The DNA evidence reinvigorated Kerry, though.

It gave him new confidence and inspired him to take his exoneration to the world—literally.

He spoke eloquently about wrongful convictions, the ills of capital punishment, and the flaws of America’s criminal justice system to audiences in London, Paris, Rome, Geneva, and throughout America.

He became a sought-after motivational speaker, telling his story to inspire others to never give up, no matter how dire the circumstances.

Harvard, Princeton, and other universities welcomed him.

He testified before the Texas State Legislature in favor of a moratorium on the death penalty.
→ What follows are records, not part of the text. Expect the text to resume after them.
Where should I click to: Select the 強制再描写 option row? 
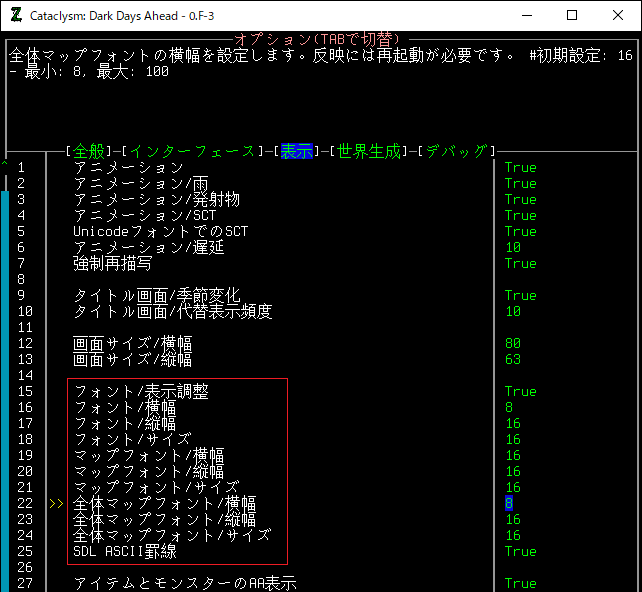pos(112,263)
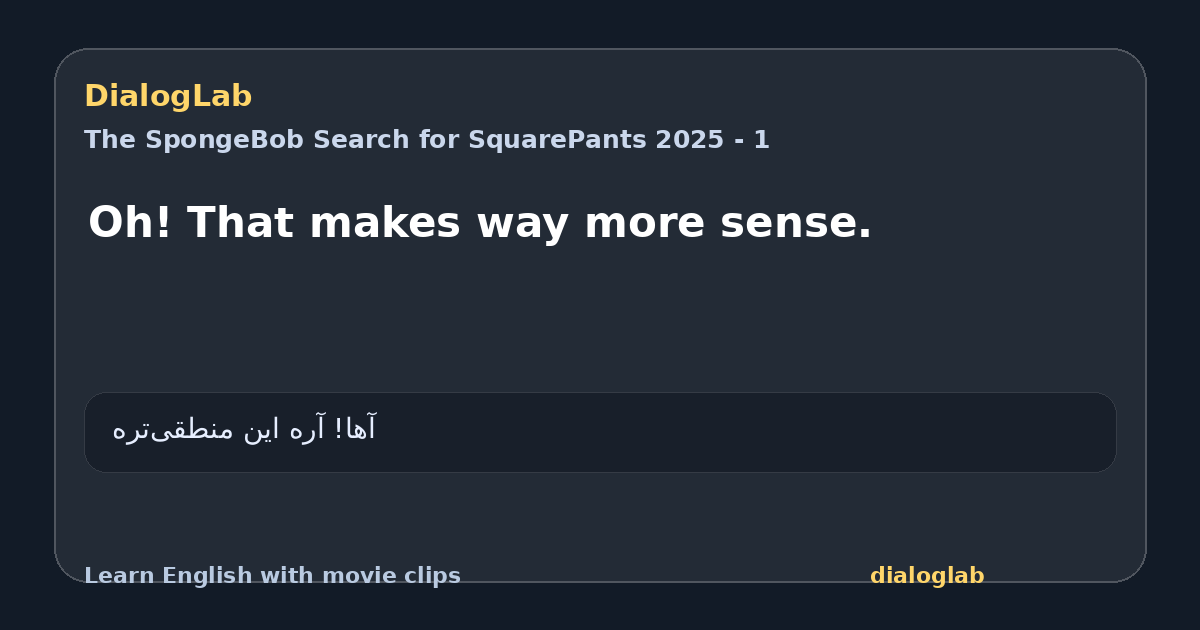This screenshot has height=630, width=1200.
Task: Click empty area inside the translation box
Action: (750, 432)
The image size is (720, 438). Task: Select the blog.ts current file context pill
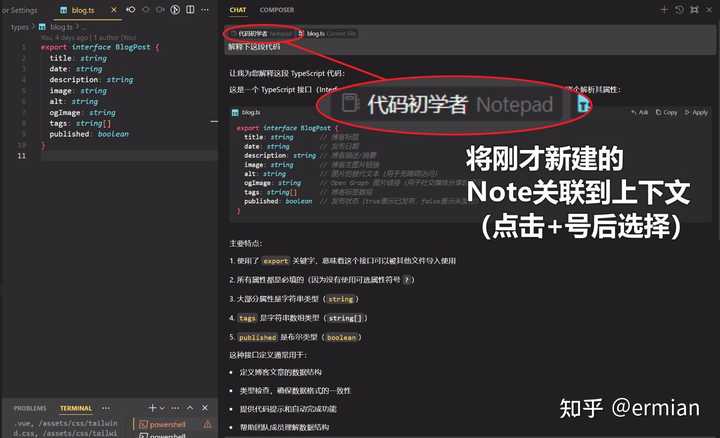tap(327, 33)
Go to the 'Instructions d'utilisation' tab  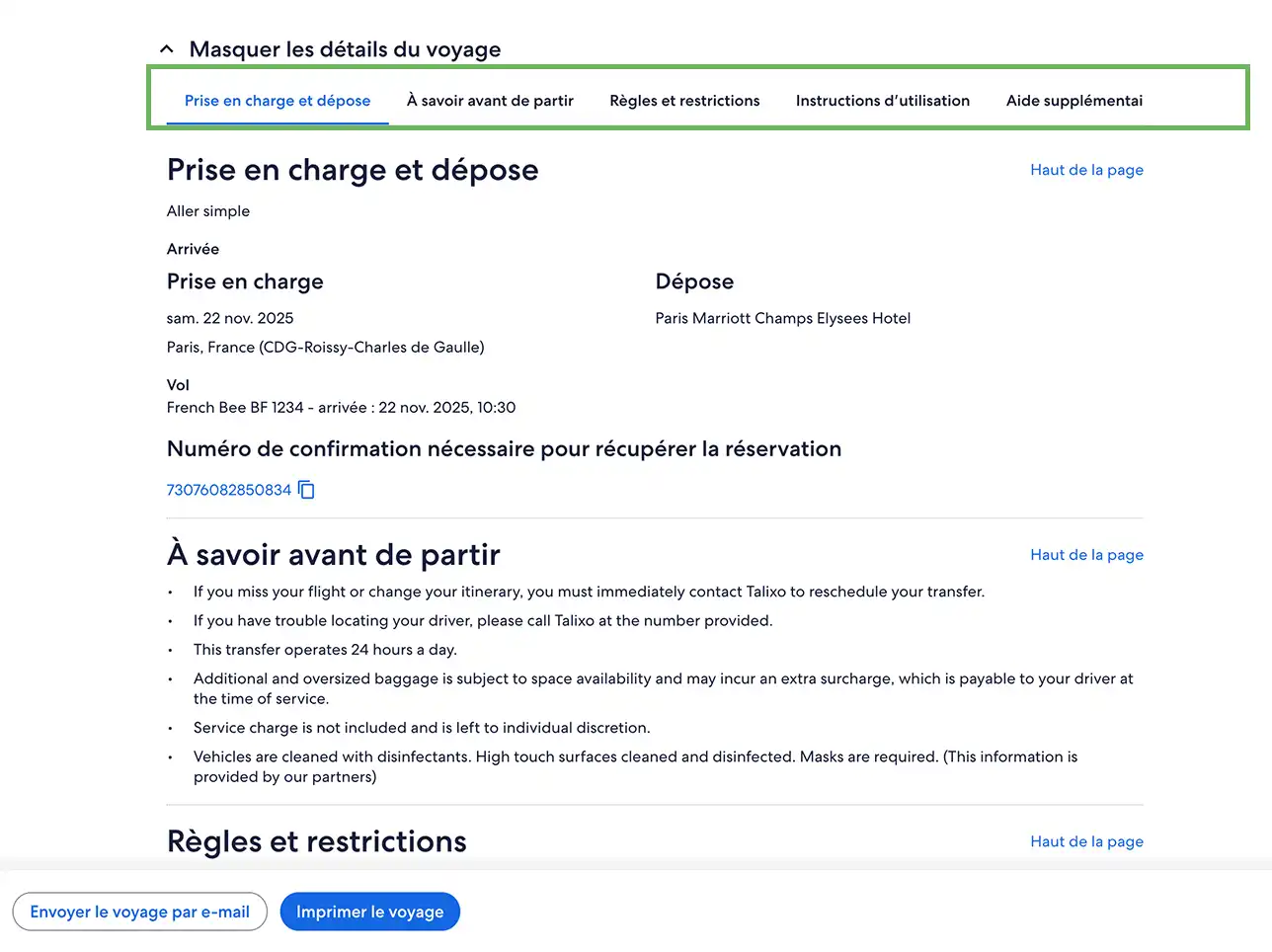(x=883, y=101)
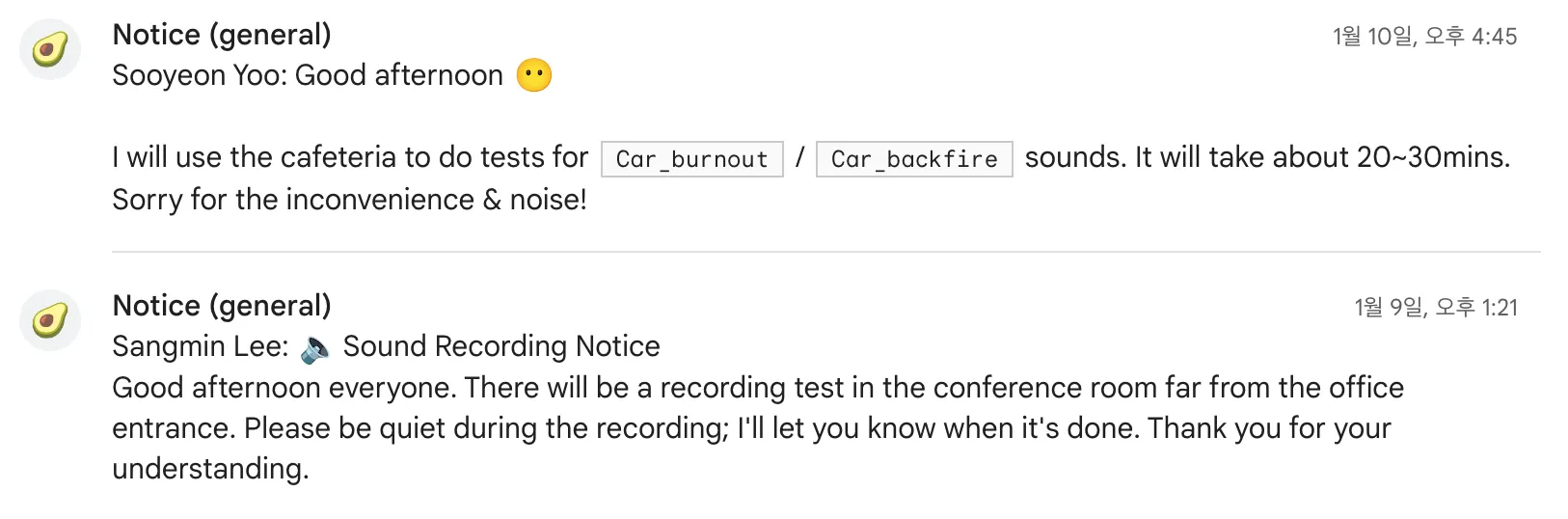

His story was one of six featured in the theater production The Exonerated, which opened in New York in October 2000, and ran in venues across the country.

His story was also adapted into a Hollywood movie by the same name, starring Aidan Quinn.

In 2007, William Morrow published his memoir, Chasing Justice .

To Kerry, however, his greatest accomplishment during these years was the birth of his son, Kerry Justice Cook. “KJ,”

as Kerry and Sandra call him, will be twenty-four in 2024.

Despite all the adulation and accolades, Kerry struggled in his life after prison.

He suffered from an acute case of PTSD and depression.

The murder conviction still plagued him and his family, making it difficult to find work and keep it, and to sign leases and other legal documents.

Occasionally, neighbors shunned him when they learned of his past.

These problems and his long-held, deep desire for legal exoneration finally inspired Kerry to act.

Exoneration by much of the public was not enough.

He wanted the Texas criminal justice system to officially recognize his innocence.

In 2012, the Innocence Project took up his cause, bringing together a team led by Gary Udashen in Texas and Nina Morrison in New York.

Three years later, in September 2015, they filed a writ of habeas corpus in Smith County, seeking to reverse Kerry’s murder conviction and obtain a finding of actual innocence based on the 1999 DNA results and systemic misconduct by police and prosecutors.

Their investigation uncovered a suspicious decision by the Smith County law authorities regarding a bloody hair found on Linda’s buttocks that was not Kerry’s or Linda’s.

In 1999, when the authorities in Tyler submitted the hair to the crime lab along with Linda’s underwear, the lab informed them that it, too, was suitable for DNA testing.

But soon after the lab found the semen to be a match to Mayfield, the district attorney’s office ordered the police to retrieve the hair follicle and not submit it for testing.